MLB run differentials and jet lag

Jet lag calculations
Model of baseball run differentials
Run differentials
Parameter estimates for 1992 through 2011

Andrew Gelman posted about an analysis of MLB game logs that looked at the association of jet lag with various performance metrics. My goal here is to focus on a single metric—run differential—and reframe this problem in a way that’s motivated by a few earlier posts by Gelman.

First, here’s a brief description of what Song, Severini, and Allada (“SSA”), the authors of the jet lag analysis, did. The association between jet lag and performance metrics has been analyzed using data from various sports¹. In terms of MLB data, there seem to be two relevant previous analyses: one by Recht, Lew, and Schwartz and another by Winter and friends. In their 1995 correspondence with Nature, Recht et al. argued for the negative consequences of an away team’s eastward travel by analyzing three MLB seasons in terms of win percentages, linear regression on the run difference between the home and away teams, and logistic regression on the probability of a home win. The Winter et al. study looked at ten years of MLB data and did … well, I don’t know because I don’t have access to the article and couldn’t find a PDF online. Anyway, SSA expanded on these previous studies by considering 20 MLB seasons and by examining many performance metrics.

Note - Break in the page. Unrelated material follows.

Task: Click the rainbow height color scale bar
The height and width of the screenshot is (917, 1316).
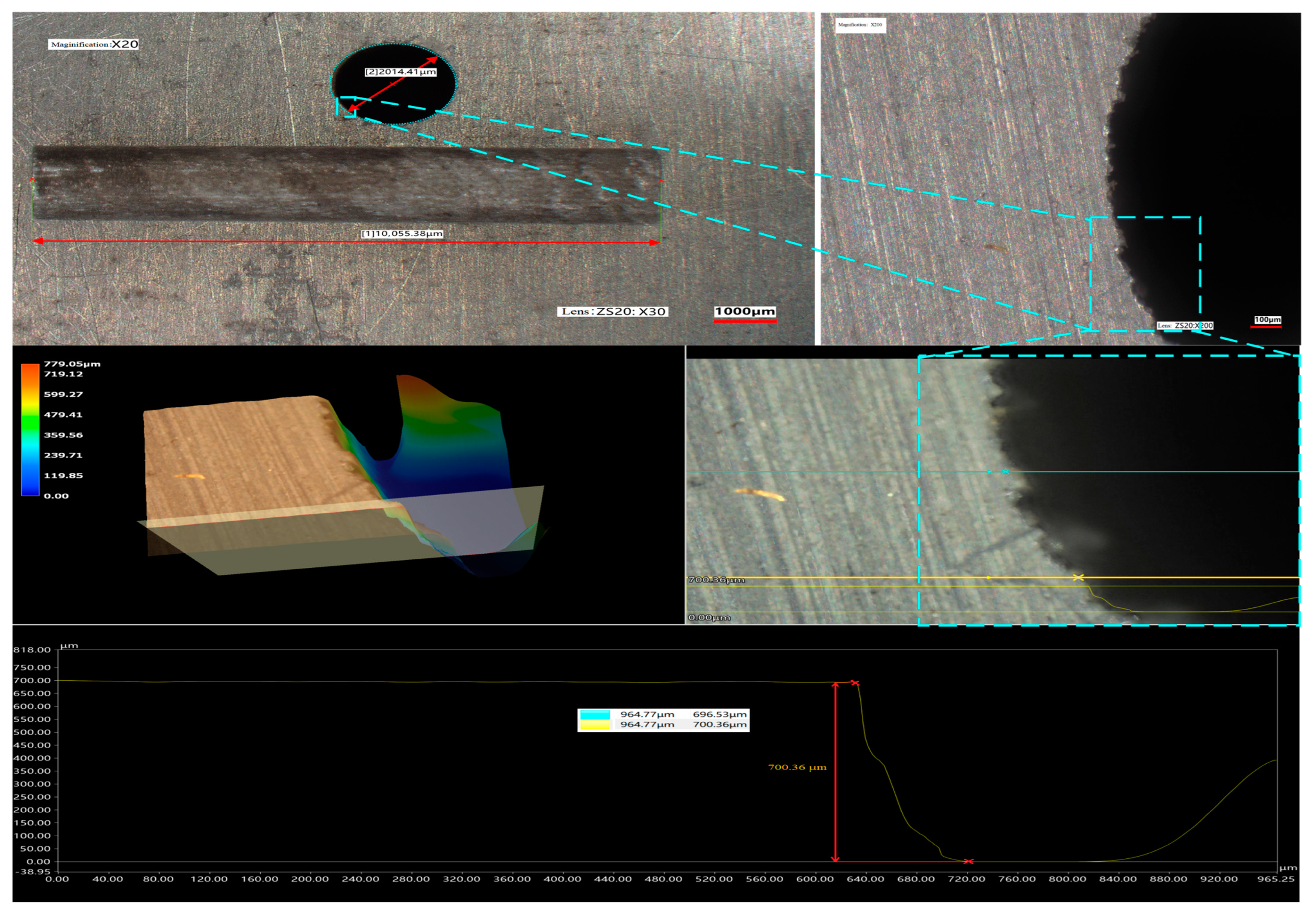Action: 30,429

SSA defined a team’s jet lag based on the number of time zones a team crossed, adjusted by the number of days off. If the Mariners traveled from the west coast to play the Yankees without a day of rest, they would play the first game with a lag of three. This lag value is assumed to decay by one unit per day.

From these lag values, SSA constructed binary predictors, classifying a team with a value of two or more as having jet lag. In total there were four lag predictors based on two dimensions: (1) home or away and (2) direction of travel, eastward or westward. For each aggregate² measure of interest, such as winning percentage or batting average, SSA ran a linear regression with these lag predictors as well as categorical predictors indicating the home team and away team.

Jet lag calculations

I’ve calculated jet lag values from Retrosheet’s game logs for 1992 through 2011, the same year range that SSA considered. My lag values largely match SSA’s values, but there are some differences.

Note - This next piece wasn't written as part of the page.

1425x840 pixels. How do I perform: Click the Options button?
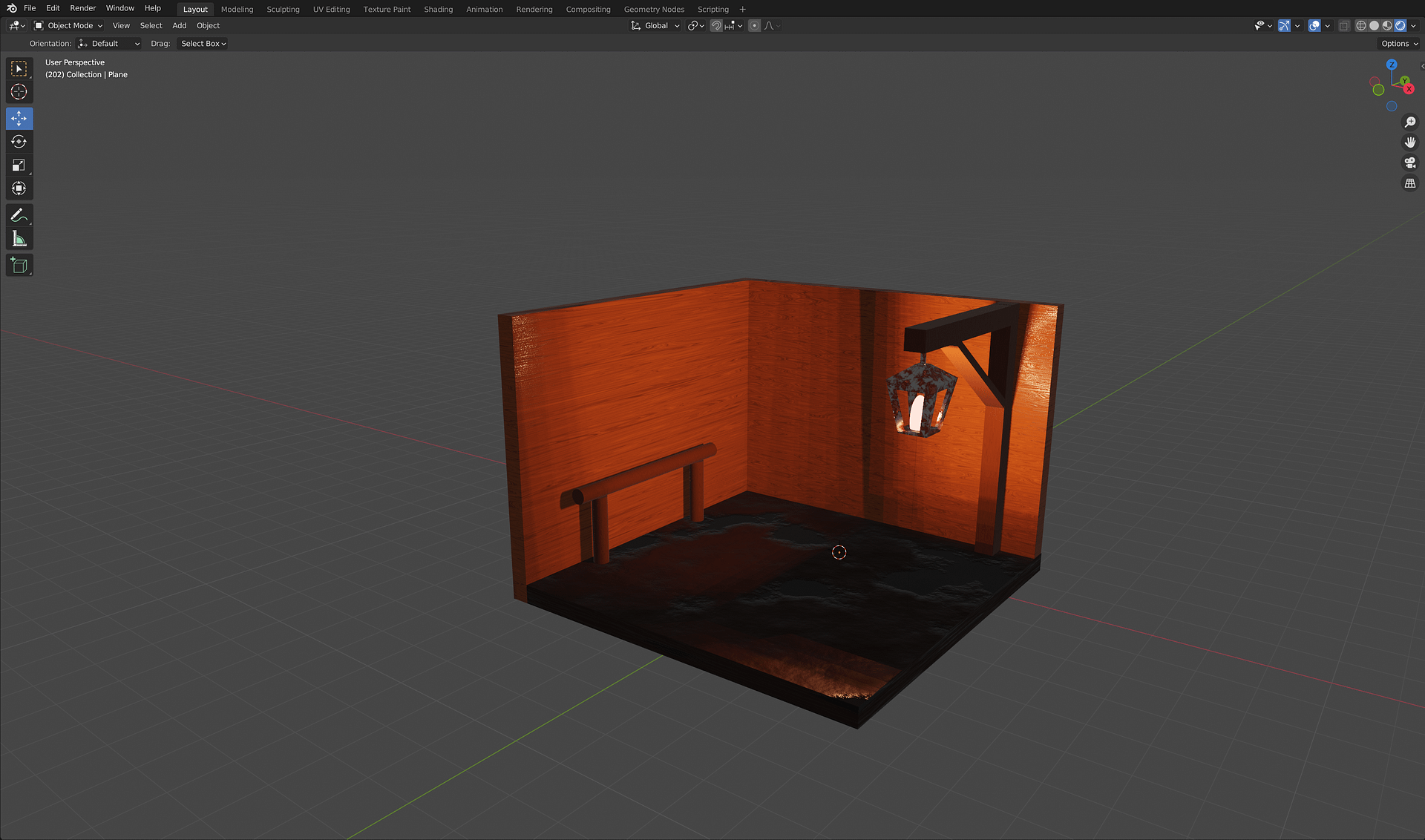pos(1399,44)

To visualize these lag values, let’s focus on Seattle’s 2001 season. (Click through for a larger image where you can more clearly make out the vertical lines for each day.)

They opened the season with a three-game series at home and then traveled for a series against Texas, with one day off between series. For the first game against the Rangers, their lag was 1: +2 for PT→CT, -1 for the day off between series. The rest of that series, they are back at a lag of 0. Note that they never reached +3 for PT→ET trips because they always had a travel day. For some of their trips back to the west coast, however, they reached -3 because they didn’t have an off day.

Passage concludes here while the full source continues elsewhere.